Chattanooga Times Free Press

To save millions, military grounds planes worth billions

- BY JOHN M. DONNELLY CQ-ROLL CALL (TNS)

WASHINGTON — The Air Force has grounded a big portion of its newly refurbishe­d, multibilli­on-dollar fleet of C-5 Galaxy transport planes, just to avoid spending the relatively small amount of money it costs to fly them.

In order to save $60 million in annual operating costs, the Air Force has since fiscal 2015 placed eight of its top-of-the-line C-5s in “backup aircraft inventory” status, even though they are needed to ferry troops and gear around the world, said Gen. Carlton Everhart, the four-star chief of Air Mobility Command.

The gargantuan planes, among the largest on the planet, “sit on the ramp” at two Air Force bases, one in California and the other in Delaware, Everhart said in an interview. The eight planes in the backup inventory have not flown for nearly three years — even though they collective­ly cost more than $2 billion.

When the eight planes that have been grounded to save money are combined with four more kept in reserve for emergencie­s under standard procedures, that means nearly a quarter of the latest C-5 aircraft, the M models, are out of service.

Everhart said it was a “budget decision” to ground the eight extra planes, and he hopes the funding will be restored soon to bring them back into the active fleet. “It’s not the most perfect system,” he said of the Pentagon budgeting process.

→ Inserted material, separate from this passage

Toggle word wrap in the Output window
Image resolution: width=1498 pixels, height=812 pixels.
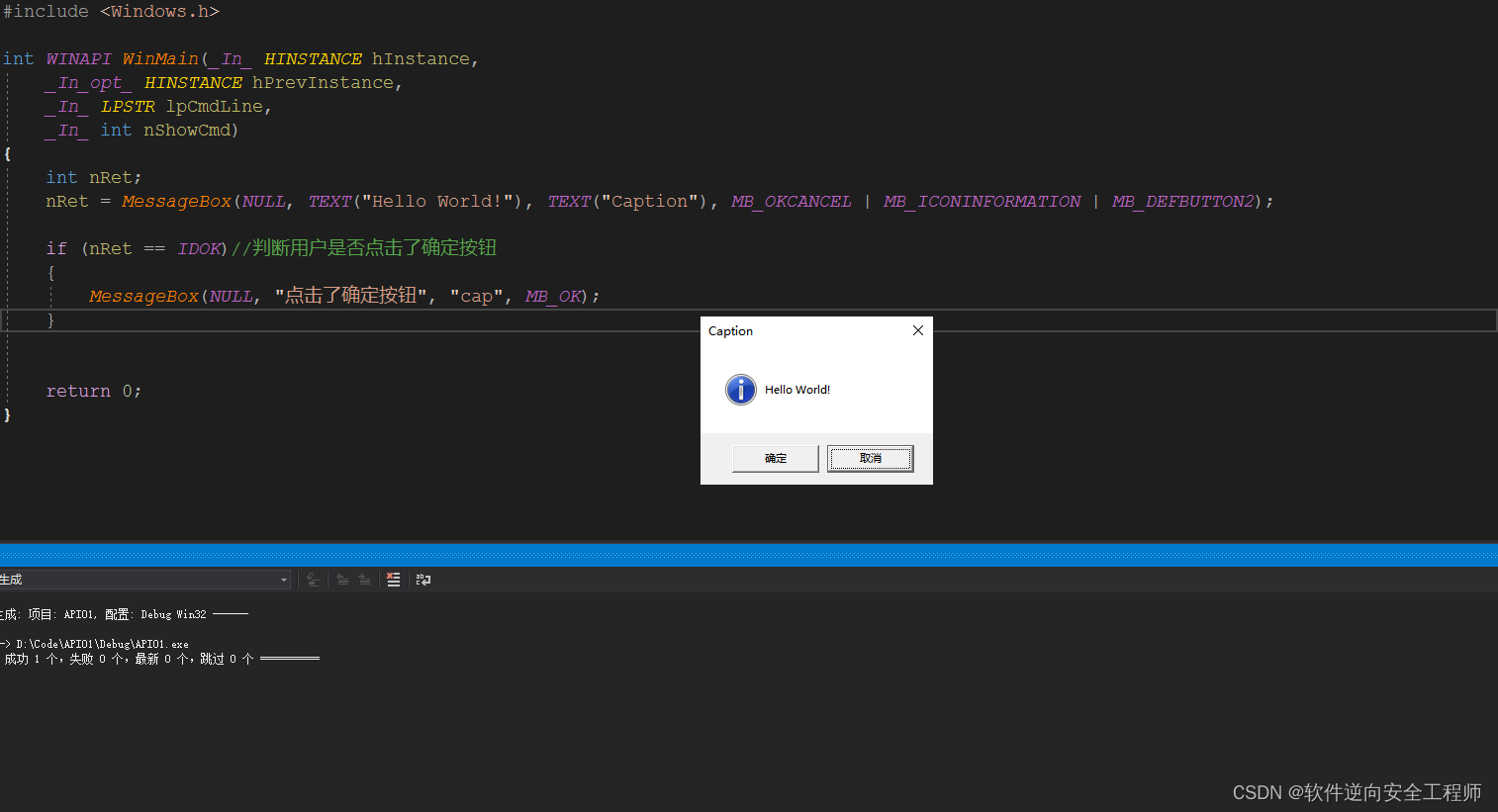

Steve Ellis, vice president of Taxpayers for Common Sense, said “the Air Force has the economics upside down here. If they can truly get by on 75 percent of the fleet, why did the taxpayer spend billions of dollars on excess capacity? We’re all for cutting costs, but do it in a smart way, starting with reducing the F-35 buy, or better yet, buy more F-16s instead to bridge the technologi­cal gap to more capable UAVs (Unmanned Aerial Vehicles). Or close some of that excess base capacity.”